Racconto di una notte, trame 11 giugno, Sureyya chiama Mahir: ‘Canfeza è caduta dal tetto’
Sureyya telefonerà a Mahir con una pessima notizia nella puntata di Racconto di una notte in onda giovedì 11 giugno: “Canfeza è caduta dal tetto”, dirà in lacrime.
Le anticipazioni tv rivelano che Mahir correrà subito in ospedale da sua moglie che sarà in gravi condizioni. Afet e Gulizar, intanto, avranno paura. Le due donne, infatti, temeranno che se Canfeza si dovesse svegliare potrebbe dire che sono state loro a spingerla e a farla cadere.
Il segreto inconfessabile di Afet in Racconto di una notte
Le anticipazioni di Racconto di una notte spiegano che per Canfeza la vita a villa Yillmaz non sarà affatto come sognava.

Dopo le nozze civili, Mahir sarà freddo con lei e questo non cambierà neanche dopo vari tentativi di riconquistarlo. Canfeza si sentirà delusa e fragile, tanto che deciderà di fare le valigie e tornare a casa di Kursat, almeno fino a quando Mahir non le farà capire di amarla ancora. Nel frattempo, Afet verrà a sapere che Ferman è stato arrestato e si lamenterà con Gulizar. Dai discorsi delle due donne emergerà un passato sorprendente: Ferman non è il figlio di Afet, ma di Fatma. Gulizar era appena una bambina quando ha visto Afet prendere il figlio di Fatma e spacciarlo per suo, visto che il vero figlio era morto. Canfeza sarà davanti alla porta con le valigie e sentirà la grande verità su Ferman.

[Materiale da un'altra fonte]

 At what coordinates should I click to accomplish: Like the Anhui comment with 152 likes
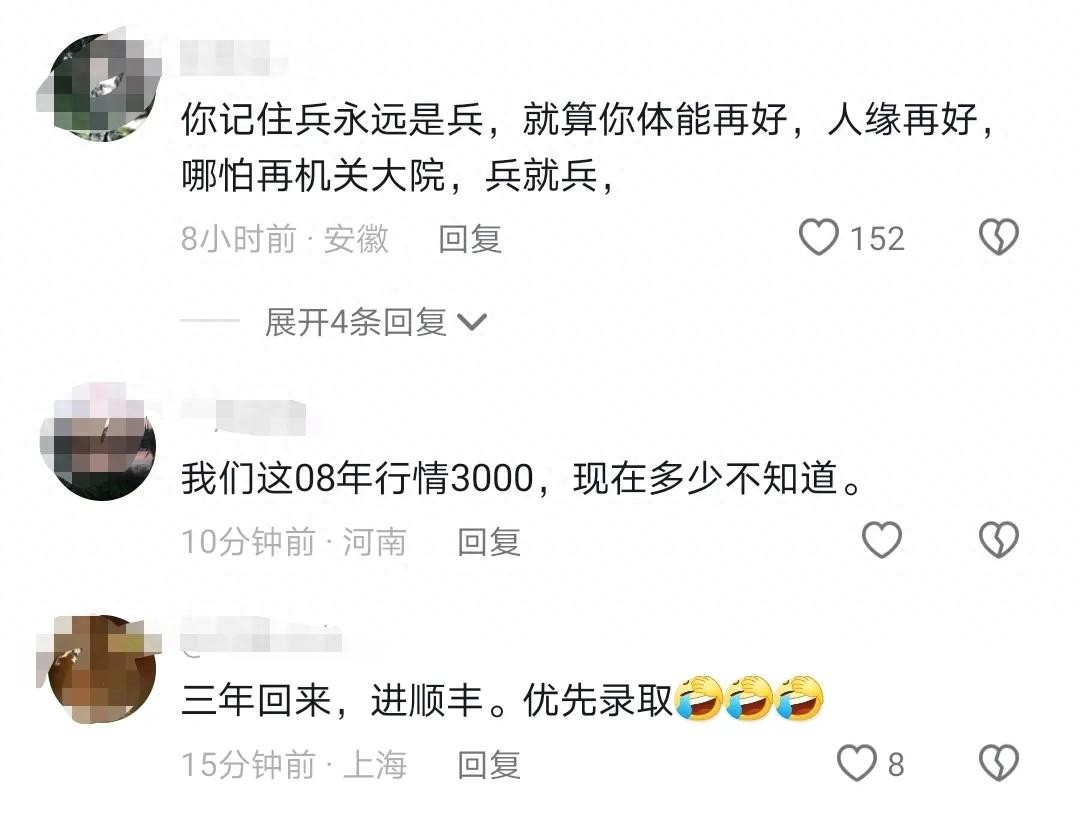pos(818,238)
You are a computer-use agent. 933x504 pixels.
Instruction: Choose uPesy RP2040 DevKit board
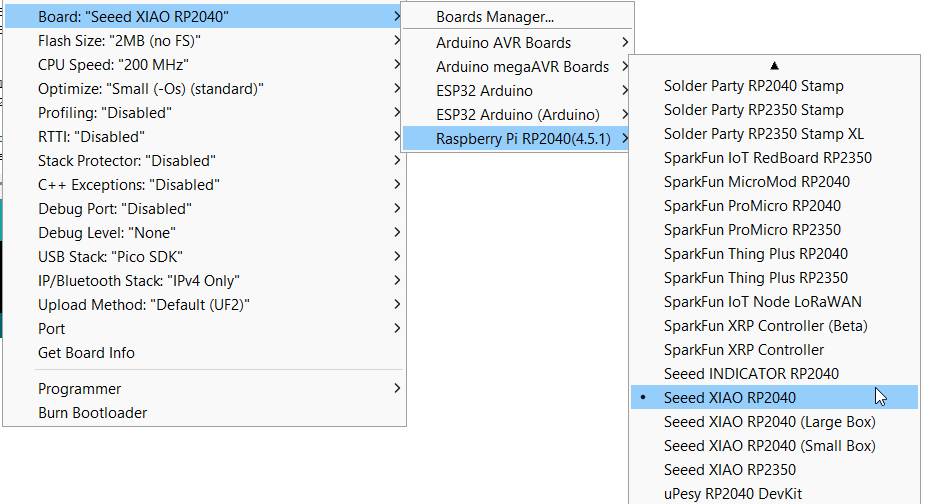(732, 493)
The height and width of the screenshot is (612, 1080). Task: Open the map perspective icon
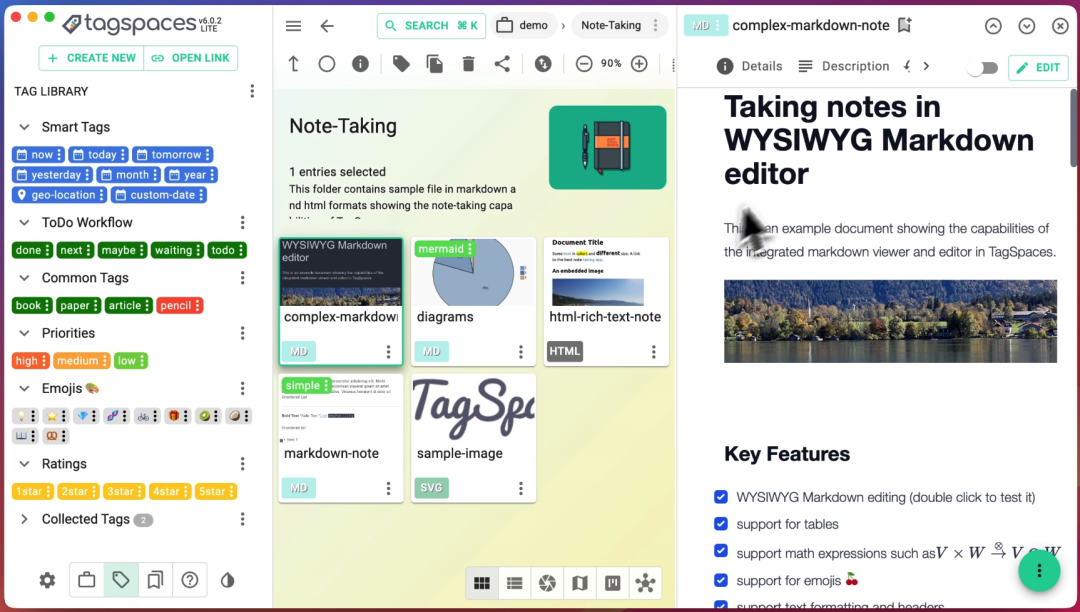pos(580,583)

Afet e Gulizar si avvicineranno a lei con fare minaccioso e le chiederanno cosa ha sentito. Canfeza sarà terrorizzata e giurerà che non dirà a nessuno ciò che ha saputo.

La caduta di Canfeza e la paura di Afet e Gulizar
Nella puntata di Racconto di una notte di giovedì 11 giugno, Afet e Gulizar intimeranno a Canfeza di restare in silenzio. Lei giurerà che lo farà e continuerà ad indietreggiare fino a quando Afet non la spingerà dal tetto della villa. In quel momento Sureyya sarà in giardino e assisterà impotente alla caduta di Canfeza. Disperata, la donna telefonerà a Mahir: “Canfeza è caduta dal tetto” dirà in lacrime, “Vieni subito, c’è sangue”. Il poliziotto correrà subito da sua moglie che sarà portata in ospedale. Afet e Gulizar saranno terrorizzate all’idea che Canfeza si salvi e possa dire a tutti che sono state loro a spingerla.